Dr Chu conducted her initial research in Korea and Singapore with 2,000 students and their teachers. She is now preparing to design and test a similar two-tiered questionnaire to help teachers diagnose their classes for the additional HSC Physics topics introduced this year in NSW. She is also investigating links between students’ participation in class and their conceptual understanding, another potential alert for science educators.

‘This approach is proving very useful,’ says Dr Chu, ‘Teachers and researchers need a tool (or test) that is easy both to implement and mark, and that links science to everyday life, so that the importance and relevance of scientific concepts to our lives is clear.’

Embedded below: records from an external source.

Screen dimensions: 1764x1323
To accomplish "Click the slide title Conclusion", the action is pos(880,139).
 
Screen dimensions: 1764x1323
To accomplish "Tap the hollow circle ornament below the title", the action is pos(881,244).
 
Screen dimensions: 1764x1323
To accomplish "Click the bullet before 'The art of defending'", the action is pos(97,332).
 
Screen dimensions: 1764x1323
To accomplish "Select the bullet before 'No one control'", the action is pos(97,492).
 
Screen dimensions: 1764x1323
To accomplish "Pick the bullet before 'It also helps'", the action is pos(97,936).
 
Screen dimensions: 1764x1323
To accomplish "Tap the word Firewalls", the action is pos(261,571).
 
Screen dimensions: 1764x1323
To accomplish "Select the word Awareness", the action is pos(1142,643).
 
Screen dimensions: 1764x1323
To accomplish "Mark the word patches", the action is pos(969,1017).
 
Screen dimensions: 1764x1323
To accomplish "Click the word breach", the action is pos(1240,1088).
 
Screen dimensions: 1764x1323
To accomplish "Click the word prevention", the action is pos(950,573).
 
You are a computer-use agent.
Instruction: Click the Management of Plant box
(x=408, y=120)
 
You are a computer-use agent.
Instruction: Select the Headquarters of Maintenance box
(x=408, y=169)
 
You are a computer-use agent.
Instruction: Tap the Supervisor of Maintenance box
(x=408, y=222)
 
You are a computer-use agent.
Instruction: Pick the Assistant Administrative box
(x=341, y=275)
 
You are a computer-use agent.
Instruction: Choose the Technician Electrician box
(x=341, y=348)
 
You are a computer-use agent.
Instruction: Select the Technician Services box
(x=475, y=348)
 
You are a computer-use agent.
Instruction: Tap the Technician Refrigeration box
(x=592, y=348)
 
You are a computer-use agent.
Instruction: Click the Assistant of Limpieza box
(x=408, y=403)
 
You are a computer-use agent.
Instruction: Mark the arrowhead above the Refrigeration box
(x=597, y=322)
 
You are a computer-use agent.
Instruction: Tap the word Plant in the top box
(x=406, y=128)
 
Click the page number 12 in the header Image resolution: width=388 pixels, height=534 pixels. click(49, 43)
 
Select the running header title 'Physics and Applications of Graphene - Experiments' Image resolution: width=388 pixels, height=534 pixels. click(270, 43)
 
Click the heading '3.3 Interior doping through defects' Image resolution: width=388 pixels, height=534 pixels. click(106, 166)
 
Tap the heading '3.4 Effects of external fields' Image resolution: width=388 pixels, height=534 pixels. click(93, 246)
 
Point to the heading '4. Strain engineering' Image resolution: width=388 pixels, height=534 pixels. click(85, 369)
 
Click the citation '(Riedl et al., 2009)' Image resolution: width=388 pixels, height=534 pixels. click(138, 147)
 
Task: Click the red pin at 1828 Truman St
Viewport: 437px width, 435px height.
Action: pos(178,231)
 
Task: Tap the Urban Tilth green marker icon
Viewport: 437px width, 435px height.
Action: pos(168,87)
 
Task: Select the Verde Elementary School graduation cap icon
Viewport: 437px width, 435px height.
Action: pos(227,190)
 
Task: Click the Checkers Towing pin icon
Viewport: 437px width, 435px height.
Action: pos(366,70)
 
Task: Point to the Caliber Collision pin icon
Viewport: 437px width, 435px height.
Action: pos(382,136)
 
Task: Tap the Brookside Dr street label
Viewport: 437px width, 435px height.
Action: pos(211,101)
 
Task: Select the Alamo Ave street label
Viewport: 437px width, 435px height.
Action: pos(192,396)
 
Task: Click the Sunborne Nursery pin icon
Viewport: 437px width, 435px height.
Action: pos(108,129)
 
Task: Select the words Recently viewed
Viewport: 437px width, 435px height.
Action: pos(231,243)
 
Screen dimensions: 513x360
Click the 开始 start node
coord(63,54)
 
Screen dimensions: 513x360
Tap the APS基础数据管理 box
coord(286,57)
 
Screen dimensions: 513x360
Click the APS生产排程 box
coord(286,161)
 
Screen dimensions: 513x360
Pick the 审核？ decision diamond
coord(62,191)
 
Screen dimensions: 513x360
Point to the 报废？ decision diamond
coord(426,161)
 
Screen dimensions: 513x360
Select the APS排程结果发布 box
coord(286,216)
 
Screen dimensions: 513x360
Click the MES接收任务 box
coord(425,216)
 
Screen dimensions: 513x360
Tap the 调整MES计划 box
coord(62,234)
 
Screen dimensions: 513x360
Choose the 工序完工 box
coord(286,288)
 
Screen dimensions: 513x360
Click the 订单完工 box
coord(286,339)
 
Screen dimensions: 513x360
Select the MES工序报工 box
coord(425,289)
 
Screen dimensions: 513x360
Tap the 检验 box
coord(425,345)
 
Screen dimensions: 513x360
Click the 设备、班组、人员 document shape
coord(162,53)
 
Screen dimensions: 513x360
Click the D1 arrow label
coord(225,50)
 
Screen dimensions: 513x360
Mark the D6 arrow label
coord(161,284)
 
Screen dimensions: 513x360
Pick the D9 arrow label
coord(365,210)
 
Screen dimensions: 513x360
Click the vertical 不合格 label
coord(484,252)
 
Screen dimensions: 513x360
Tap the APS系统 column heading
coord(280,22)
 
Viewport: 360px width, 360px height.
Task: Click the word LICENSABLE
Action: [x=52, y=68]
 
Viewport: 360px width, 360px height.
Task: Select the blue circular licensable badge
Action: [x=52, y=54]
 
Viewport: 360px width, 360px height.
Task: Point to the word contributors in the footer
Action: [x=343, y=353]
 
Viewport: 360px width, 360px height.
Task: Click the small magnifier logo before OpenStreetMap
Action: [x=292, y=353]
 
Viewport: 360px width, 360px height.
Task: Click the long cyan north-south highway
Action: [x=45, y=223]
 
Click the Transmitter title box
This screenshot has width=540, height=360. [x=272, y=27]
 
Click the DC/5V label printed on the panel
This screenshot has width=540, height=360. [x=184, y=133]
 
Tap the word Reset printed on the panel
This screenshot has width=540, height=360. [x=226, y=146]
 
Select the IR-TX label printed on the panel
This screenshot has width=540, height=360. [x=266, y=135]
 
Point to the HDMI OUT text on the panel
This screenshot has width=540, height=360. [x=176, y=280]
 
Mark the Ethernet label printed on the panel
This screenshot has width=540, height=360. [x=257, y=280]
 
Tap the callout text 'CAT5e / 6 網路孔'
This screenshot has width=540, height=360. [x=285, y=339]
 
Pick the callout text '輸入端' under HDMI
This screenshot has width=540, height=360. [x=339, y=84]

Recently Dr Chu has written an article for teachers on her two-tier diagnostic instrument and how to select appropriate conceptual questionnaires to diagnose students’ prior conceptions before teachers start teaching them. Below is the link to this article:

https://www.ase.org.uk/journals/school-science-review/2018/03/368/ (see article #107, p. 115)

Bio-note, Dr Hye-Eun Chu:

Dr Chu’s passion for science education derives from her own schooling and her good fortune in having had a talented and enthusiastic science teacher. When she later came to a career junction, facing a choice between pure physics and science education, she knew she wanted to help students understand and engage with science. Following a stint at Curtin University, Perth, and Nanyang Technological University, Singapore, in 2015 she took up a position as a Lecturer with Macquarie University’s Department of Educational Studies.